- 4 chicken breasts (skinless)
- 16 rashers Smoked bacon
- 200 g Haggis
For the mash
- 1.25 kg Floury potatoes, peeled
- 0.5 cup Crème fraiche or milk
- 25 g Butter
- Salt & Pepper
- Butterfly each chicken breast and beat them out until flat as described above, and leave the breast sitting on a sheet of cling film as it will help you roll it tightly.
- On another sheet of cling film lay out four strips of the bacon, try to avoid gaps as this will be the outer layer of the chicken and how neatly this is done will affect the final appearance of the dish.
- Lay the flattened chicken breast on top of the bacon.
- Place 100g of quality haggis inside the center of one edge – I found that chopping the haggis up then squeezing it together into a semi solid sausage shape was easiest way to do this.
- Wrap the haggis inside the chicken breast by gently lifting the cling film where the haggis is, and as it lifts pull it slightly over the rest of the chicken breast, and it should start to wrap the haggis inside a sausage of chicken. Take care to keep it all together neatly – and keep the chicken tucked in.
- You should now have the haggis wrapped in chicken and then in turn wrapped in bacon. Keep the cling film on and wrap up the parcels tightly and place on a plate ready to refrigerate.Repeat the process for the four chicken breasts – don't worry it will get easier and neater each time!
- Put the plate in the fridge and refrigerate the parcels for about 15 minutes – it helps them to stay together.
- Preheat your oven to 160ºC/325°F or Gas Mark 3.
- Remove the cling film from the parcels, place on to a baking tray with some foil on and place in the oven for about 25 minutes.
- Start boiling the potatoes now and they should be ready around the same time as the parcels.
- After 25 minutes, switch the oven off, spoon over some of the cooking fats from the chicken and bacon, and grill the parcels until the bacon takes some colour and crisps.
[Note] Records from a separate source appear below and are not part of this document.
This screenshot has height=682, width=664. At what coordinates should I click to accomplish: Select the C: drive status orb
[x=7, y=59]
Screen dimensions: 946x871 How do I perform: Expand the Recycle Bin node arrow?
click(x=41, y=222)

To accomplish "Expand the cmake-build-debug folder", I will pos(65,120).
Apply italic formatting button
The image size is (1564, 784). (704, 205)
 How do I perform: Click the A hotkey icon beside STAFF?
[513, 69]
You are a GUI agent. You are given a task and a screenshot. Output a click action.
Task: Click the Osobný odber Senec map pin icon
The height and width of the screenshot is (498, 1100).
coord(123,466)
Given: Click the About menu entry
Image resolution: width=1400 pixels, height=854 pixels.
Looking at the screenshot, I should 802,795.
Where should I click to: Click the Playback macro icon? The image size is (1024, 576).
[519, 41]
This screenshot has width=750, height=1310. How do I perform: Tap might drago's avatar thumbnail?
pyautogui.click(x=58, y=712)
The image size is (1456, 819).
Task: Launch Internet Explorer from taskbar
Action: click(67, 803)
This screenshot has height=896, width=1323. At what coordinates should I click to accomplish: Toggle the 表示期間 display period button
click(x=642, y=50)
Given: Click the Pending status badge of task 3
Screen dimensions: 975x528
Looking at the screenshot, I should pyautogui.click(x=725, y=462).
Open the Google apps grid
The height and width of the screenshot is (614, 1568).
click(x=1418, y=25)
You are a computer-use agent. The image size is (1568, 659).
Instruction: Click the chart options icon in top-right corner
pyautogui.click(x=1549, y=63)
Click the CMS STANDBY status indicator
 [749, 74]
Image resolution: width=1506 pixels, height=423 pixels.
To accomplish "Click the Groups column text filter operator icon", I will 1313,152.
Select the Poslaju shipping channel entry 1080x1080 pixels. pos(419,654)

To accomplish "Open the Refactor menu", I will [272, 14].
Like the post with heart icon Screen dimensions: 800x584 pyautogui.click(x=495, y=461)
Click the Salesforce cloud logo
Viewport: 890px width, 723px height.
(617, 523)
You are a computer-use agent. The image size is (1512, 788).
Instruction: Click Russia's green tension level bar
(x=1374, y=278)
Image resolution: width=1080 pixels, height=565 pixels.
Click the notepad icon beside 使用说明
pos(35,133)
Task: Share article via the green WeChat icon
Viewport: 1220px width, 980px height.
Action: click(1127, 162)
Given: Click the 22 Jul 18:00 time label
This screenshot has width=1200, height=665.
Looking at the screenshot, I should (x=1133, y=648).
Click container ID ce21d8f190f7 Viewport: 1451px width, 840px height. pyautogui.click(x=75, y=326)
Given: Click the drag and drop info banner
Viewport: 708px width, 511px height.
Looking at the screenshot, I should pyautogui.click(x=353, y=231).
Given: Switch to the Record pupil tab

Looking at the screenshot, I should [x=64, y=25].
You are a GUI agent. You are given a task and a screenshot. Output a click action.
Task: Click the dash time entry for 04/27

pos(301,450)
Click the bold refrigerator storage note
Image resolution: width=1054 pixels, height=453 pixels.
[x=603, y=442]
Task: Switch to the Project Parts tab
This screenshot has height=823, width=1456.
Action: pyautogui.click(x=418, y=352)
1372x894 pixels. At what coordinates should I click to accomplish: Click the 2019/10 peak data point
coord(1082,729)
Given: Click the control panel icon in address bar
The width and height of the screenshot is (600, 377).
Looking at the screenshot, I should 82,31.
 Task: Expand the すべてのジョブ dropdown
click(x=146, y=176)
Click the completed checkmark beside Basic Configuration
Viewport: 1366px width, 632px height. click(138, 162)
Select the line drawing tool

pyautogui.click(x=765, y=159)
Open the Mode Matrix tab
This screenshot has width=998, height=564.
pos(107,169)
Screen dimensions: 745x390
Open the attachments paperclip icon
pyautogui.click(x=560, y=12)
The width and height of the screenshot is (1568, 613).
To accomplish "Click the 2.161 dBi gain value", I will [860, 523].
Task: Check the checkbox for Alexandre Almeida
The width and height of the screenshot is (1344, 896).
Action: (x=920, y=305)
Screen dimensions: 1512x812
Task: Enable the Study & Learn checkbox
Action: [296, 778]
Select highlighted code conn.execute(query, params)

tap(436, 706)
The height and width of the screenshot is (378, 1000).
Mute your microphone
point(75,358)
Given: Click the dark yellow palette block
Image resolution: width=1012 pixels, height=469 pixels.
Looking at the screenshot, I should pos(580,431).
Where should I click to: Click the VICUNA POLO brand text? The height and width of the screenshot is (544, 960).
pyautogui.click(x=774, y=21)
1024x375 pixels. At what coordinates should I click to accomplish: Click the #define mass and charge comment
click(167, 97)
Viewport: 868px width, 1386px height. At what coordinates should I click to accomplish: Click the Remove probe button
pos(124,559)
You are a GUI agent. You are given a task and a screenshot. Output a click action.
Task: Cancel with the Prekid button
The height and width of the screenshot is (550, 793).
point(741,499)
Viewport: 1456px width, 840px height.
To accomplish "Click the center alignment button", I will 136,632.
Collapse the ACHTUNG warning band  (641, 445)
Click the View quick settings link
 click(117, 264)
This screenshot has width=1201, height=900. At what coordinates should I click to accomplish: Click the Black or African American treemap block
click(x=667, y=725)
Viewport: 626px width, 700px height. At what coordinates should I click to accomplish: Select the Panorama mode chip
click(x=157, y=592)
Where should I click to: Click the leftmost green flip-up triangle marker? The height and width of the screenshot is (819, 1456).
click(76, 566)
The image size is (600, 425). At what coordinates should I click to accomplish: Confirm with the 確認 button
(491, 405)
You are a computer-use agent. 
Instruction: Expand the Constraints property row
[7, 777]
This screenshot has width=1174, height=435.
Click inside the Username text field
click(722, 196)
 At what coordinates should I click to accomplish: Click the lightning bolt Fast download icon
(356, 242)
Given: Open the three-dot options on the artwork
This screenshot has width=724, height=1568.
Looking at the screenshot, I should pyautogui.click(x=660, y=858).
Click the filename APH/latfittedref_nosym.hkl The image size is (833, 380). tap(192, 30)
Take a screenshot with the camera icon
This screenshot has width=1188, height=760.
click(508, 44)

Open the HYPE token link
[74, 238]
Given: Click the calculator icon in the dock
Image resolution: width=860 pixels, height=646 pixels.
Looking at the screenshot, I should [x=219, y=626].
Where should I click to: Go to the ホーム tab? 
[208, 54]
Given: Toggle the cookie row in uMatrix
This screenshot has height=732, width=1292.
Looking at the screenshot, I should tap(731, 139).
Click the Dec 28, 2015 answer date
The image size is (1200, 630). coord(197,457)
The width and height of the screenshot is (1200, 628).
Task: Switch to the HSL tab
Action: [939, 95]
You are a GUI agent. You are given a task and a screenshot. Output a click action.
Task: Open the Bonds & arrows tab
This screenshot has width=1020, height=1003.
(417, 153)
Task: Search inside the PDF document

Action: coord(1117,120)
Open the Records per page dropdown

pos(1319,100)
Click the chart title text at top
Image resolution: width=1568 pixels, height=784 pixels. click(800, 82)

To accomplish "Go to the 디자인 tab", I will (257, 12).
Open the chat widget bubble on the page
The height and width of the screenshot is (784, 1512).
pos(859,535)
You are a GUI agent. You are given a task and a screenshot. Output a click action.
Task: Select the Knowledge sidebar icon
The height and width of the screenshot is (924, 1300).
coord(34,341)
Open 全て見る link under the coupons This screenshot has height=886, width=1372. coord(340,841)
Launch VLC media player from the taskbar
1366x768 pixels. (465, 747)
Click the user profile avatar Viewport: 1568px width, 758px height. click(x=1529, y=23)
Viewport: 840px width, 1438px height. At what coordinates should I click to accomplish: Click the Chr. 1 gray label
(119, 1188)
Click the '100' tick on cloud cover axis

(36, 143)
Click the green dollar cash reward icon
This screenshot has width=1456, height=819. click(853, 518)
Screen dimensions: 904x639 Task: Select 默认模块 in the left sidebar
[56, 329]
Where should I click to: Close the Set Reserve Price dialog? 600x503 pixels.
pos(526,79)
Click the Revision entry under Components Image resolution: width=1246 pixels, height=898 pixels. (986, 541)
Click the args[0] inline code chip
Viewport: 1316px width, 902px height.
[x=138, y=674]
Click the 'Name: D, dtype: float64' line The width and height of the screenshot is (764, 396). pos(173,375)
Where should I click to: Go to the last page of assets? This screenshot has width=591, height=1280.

This should only take a few minutes.
- Drain and mash the potatoes and add the cream to make a smooth rich mash.
- Remove the parcels from the oven and rest them a little and let the fats drain away.
- Season to taste and serve with a creamy potato mash, your sauce, and some broccoli or green beans.
What is balmoral chicken?
Balmoral chicken is a traditional Scottish dish made from chicken breast stuffed with haggis.
What is haggis?
Haggis is a savoury pudding containing sheep’s pluck (heart, liver, and lungs), minced with onion, oatmeal, suet, spices, and salt, mixed with stock.
Whilst it can sound a little daunting, the texture is like a dry, crumbly sausage, and it pairs well with many sauces, and meats like chicken.
What to serve with Balmoral Chicken?
Also known as Chicken Balmoral, it is a hearty food, and pairs well with root vegetables like potatoes, turnip/swede, carrots or greens broccoli or asparagus.